Das taucht auf in Form eines schmucken Gasthofs. Ohne zu zögern biege ich ein und bitte um ein Zimmer.
Dann geht alles ganz schnell.
Durch einen Flur an einem Spiegel vorbei, bleiches Gesicht, maskenhafter Blick, lotst man mich in ein geräumiges Appartement. Die gute Frau dreht gleich die Heizung auf, im Bad bekomme ich einen Plastikbeutel für meine nassen Sachen. Ich steige in die Dusche, heftig zitternd, lauhwarm fühlt sich heiß an, weiße Beine, dann wärmer und wärmer. Meine Sachen in die Tüte vor die Tür liege ich Augenblicke später im Bett, neben mir eine große Tasse heißen Kräutertees. Ich trinke, liege, trinke, schlafe wohl zwei Stunden.
Während dessen drehen meine Sachen eine Runde im Trockner.
Als ich wach werde, fühle ich mich schon bedeutend besser. Überrascht stelle ich fest, dass ich noch gut in der Zeit bin. Unten im Restaurant herrscht bereits Hochbetrieb, im Handtuch wage ich mich vor und erbitte meine Kleidung; für die Umstände, die ich den Leuten hier mache schäme ich mich schon ein bisschen. Ich schäle mich in die Kluft, bekomme einen großen Teller Nudeln und nach Entrichtung eines symbolischen Betrags nehme ich sofort Fahrt auf, voll von Dankbarkeit und Glück; das Leben ist schön!
Sankt Leonhard am Fuß des Timmelsjochs erreiche ich um viertel vor drei und beginne ansatzlos den Aufstieg.
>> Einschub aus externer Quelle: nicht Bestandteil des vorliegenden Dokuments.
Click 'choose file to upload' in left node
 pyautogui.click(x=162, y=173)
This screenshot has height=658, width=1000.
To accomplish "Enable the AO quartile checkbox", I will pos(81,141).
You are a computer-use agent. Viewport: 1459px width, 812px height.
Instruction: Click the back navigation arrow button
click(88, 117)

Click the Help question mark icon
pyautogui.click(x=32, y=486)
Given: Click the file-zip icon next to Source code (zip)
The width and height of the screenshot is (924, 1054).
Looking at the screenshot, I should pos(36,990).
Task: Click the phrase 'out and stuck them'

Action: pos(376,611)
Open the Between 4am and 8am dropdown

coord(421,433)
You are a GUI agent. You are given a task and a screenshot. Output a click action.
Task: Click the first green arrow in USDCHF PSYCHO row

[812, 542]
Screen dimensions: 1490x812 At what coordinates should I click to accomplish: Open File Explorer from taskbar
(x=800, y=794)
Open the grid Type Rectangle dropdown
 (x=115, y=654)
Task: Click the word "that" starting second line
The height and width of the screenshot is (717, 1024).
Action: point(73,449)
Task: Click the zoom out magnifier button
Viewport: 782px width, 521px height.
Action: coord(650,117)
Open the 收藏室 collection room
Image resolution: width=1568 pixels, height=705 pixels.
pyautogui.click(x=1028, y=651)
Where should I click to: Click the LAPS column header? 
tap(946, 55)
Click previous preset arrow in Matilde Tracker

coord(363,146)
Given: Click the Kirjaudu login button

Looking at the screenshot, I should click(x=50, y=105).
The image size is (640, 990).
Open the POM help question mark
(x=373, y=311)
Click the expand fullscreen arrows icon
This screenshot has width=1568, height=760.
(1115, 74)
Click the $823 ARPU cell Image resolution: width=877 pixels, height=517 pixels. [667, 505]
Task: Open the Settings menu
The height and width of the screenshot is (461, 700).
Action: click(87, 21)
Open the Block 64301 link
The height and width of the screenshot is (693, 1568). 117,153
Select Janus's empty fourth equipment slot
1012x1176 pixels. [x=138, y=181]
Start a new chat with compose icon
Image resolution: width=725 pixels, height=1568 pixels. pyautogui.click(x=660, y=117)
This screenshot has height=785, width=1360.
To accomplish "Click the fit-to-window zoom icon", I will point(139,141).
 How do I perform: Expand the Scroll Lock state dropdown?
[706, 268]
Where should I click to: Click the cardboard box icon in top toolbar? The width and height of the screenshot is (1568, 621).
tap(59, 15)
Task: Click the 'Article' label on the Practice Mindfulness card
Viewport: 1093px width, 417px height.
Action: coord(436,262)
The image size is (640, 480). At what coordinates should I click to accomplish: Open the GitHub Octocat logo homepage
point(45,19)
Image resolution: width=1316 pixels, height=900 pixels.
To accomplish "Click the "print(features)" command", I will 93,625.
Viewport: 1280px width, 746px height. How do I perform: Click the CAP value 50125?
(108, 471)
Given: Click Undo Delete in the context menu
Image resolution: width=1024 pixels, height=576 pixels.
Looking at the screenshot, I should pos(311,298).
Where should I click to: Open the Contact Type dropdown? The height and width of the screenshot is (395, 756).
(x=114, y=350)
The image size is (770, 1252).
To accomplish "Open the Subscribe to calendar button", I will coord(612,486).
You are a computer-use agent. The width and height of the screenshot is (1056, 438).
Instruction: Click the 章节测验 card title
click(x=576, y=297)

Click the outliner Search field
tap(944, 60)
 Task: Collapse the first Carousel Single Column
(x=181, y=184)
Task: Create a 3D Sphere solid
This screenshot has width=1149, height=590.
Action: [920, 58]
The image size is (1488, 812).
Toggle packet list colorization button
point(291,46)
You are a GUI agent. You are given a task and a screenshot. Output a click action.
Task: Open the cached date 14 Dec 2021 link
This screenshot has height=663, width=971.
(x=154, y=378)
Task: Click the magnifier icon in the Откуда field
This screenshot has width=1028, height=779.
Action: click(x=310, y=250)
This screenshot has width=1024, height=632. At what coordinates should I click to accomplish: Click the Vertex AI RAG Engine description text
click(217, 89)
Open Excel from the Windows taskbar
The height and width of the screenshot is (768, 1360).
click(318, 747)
Mir ist warm, es ist trocken. Jetzt erlebe ich das, wozu ich her gekommen bin: Radeln in alpiner Bergwelt, Kehre um Kehre, durch kleine dunkle Tunnel, Galerien, das Gefühl der Höhe immer greifbarer, Dörfer, Höfe ziehen sich als kleine Kleckse zurück, gemauerte Säume zur einen, silbrig glänzender Fels zur anderen Seite. Das Massive und das Weite abwechselnd rechts und links von mir.